Monday, 8 November 2010

The author of this post is responsible for this post

I saw The Author by Tim Crouch on Friday. Four nights ago and I still can't stop thinking about it. Which is good. I haven't been quite so interrupted by a piece of theatre in a long time.

I am unsettled.

I thought I was prepared. I knew a little about this play with no action. I knew I would be confronted, challenged and prompted to think about my place in it. I feared it would be more direct and in my face. I was anxious before I arrived. I knew that people had walked out. But were they plants? All of them? I knew the performers would be seated amongst us. What I could never have predicted is my reaction to the performance.

I was so removed. Uncomfortable, fearful but somewhat removed from the words (they're only words right?) for the majority of the show. Fascinated by the audience seated opposite me, by the artist (and director) in my eyeline waiting for him to speak (which he did not) who was watching us (me?) and the unfolding drama.

I won't reveal the conclusion but I will say that it was shocking. Perhaps I was extra shocked being wrenched from my comfortable distance? And I felt guilty. Even as I was watching The Author saying the words I knew to be un(real)true, I felt guilty. Could I have stopped this? Really? It's a play, right? I wanted to get my money's worth. Don't we all? We want to hear the story, from beginning to the gruesome end. That is the point. Not our fault. So the author's then?

Hmmm... interesting. Still thinking.

Thursday, 7 October 2010

Here's one I wrote earlier

I just found this in a notebook when I was sorting out my life and I thought it was interesting enough to type up. Especially post-Wherever I Lay My Hat and a certain amount of audience 'participation'.

I am not interested in performances that pretend I am not there. Nor do I want audience participation in the traditional sense. What I enjoy is more of a 'dare' than a demand.
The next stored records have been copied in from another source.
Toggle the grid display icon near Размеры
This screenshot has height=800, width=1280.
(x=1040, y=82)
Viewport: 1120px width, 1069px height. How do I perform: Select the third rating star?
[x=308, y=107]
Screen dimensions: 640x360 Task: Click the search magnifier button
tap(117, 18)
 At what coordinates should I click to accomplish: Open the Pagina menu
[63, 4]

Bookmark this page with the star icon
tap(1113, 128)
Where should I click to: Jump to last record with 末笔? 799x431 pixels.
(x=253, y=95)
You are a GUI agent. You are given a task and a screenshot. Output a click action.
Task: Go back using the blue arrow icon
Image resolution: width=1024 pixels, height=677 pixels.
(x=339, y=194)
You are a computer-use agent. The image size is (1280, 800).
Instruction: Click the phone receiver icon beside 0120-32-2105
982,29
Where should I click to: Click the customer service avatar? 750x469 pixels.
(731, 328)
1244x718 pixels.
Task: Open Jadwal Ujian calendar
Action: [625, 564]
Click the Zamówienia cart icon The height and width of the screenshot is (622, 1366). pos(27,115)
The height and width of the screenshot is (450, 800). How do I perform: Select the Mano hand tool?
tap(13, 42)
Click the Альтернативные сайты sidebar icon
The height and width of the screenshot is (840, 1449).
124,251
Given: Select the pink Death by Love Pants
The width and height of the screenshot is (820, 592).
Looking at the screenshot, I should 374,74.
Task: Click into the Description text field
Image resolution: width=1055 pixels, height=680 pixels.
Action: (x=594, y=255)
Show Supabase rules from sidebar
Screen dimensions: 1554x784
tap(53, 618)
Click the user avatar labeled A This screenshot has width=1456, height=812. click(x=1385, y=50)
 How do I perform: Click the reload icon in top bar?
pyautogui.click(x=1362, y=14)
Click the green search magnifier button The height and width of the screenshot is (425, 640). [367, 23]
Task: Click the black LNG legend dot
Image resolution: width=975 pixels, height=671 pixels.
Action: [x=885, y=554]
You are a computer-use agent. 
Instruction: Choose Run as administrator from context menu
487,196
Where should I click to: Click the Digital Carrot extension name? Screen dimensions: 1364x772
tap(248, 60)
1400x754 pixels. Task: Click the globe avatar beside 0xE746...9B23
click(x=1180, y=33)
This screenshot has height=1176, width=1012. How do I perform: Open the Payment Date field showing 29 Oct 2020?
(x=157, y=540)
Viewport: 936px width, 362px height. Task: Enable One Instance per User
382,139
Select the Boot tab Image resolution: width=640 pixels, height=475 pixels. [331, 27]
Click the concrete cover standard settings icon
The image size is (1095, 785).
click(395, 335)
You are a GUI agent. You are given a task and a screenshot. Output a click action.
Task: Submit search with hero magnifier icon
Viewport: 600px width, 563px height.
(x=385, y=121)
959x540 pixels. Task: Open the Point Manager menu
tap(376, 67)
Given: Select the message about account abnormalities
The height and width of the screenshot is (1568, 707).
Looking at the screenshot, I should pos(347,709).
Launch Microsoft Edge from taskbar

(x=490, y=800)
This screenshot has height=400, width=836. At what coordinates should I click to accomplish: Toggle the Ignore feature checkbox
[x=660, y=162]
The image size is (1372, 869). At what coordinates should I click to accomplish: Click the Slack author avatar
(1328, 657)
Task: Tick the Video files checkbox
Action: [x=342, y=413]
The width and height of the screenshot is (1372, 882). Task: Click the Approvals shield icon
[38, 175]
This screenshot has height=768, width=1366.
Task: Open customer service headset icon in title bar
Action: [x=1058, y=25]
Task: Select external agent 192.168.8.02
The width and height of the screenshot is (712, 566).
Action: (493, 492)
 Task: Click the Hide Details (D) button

Companies/artists who pose a question, who suggest an action... In Reckless Sleepers Spanish Train Mole says something along the lines of "if at any point you feel unsafe, raise your hand and we will comfort you". Do they mean that? What would happen if 30mins later I raised my hand? Would I be ruining their performance? Would they follow through or simply ignore me? They have the power but I could challenge it and the offer is tantalising... The control is yours for the taking, if only you dare to. But being a consciencious audience member, sensative to the needs of both company and fellow audience members I do nothing beyond my basic requirement. I laugh appropriately, I linger on the more poignant moments but I don't raise my hand. I feel like a coward.

These are the moments I love in theatre these days. The points where I am asked to reach out to a performer, to share a moment with another human being and step beyond a passive role. Not that I like being asked to jump through hoops or make a show of myself. I hate all that panto crap. Humilliation is not the name of the game. Uninvited Guests on more than one occasion have asked individuals to express a sentiment for another member of the audience. Asking us to reach out, not just to them, but to the people around us as if to remind us that we are not alone. This touches on one of the fundamental reasons for my love of theatre, gigs, attending a dance class. I am a herd animal. I need the shared experience. I want to belong. But in those situations we are rarely asked to acknowledge one another, the focus is usually on a third party - a company, band or teacher.

So what is so stimulating and attractive about making contact? And why does is scare, even repel some people so much? After one Uninvited Guests performance I actually heard someone say "There should have been a notice up warning people there was audience participation". Was there? Was there really audience participation? Or were we just being asked to ackowledge each other and actively listen rather than sit back and expect to be entertained?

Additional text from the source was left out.